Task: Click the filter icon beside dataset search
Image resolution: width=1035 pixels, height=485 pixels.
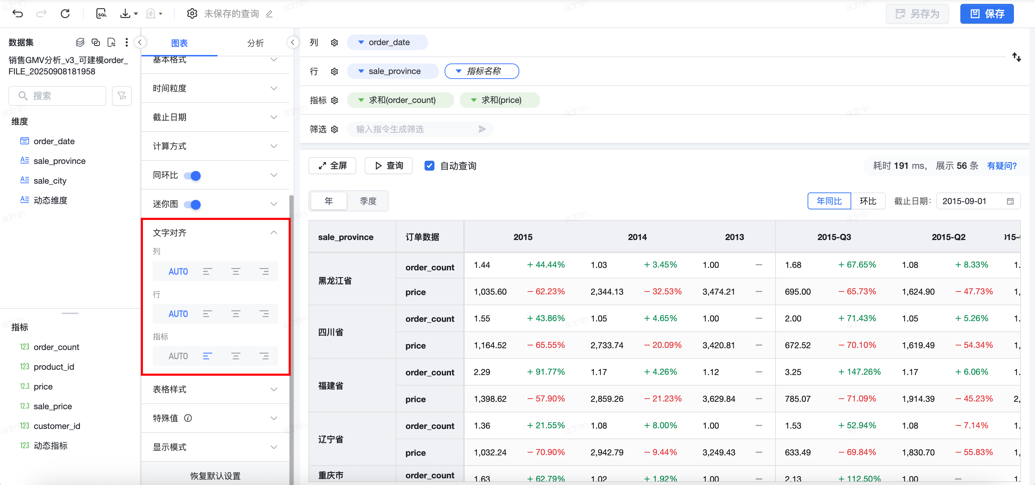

* * *

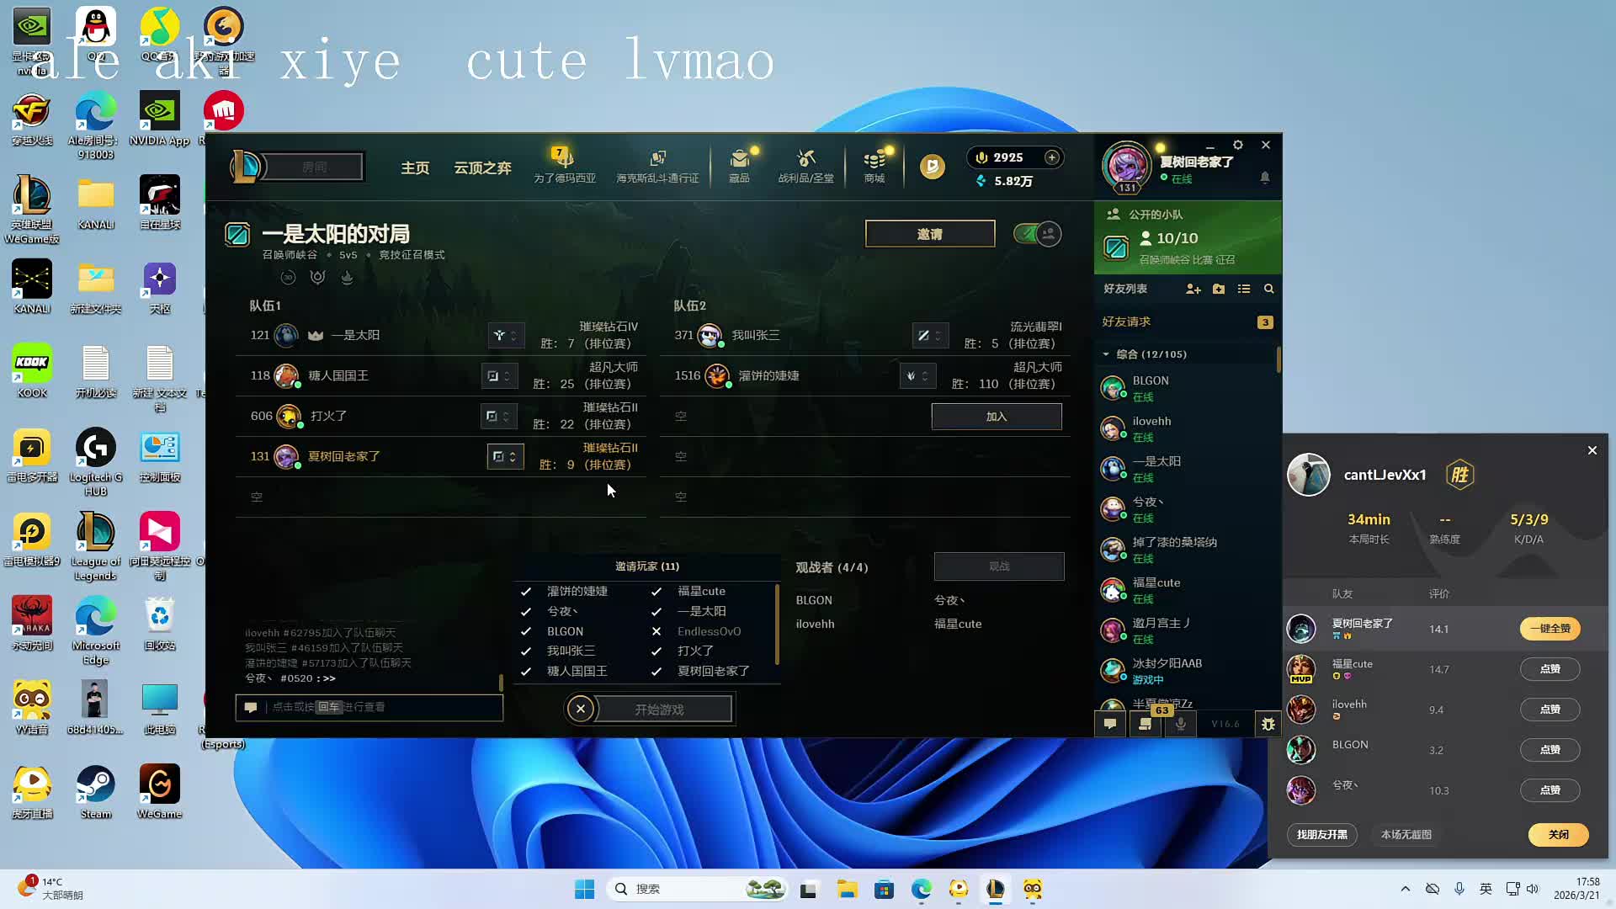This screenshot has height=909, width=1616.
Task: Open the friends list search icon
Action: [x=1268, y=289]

EXERCISE OBJECTIVE: Repeat exactly the lines above from the one with "Task: Click the" up to and including the one with "Image resolution: width=1035". No other line belongs in the reply.

FINISHED TASK:
Task: Click the filter icon beside dataset search
Image resolution: width=1035 pixels, height=485 pixels.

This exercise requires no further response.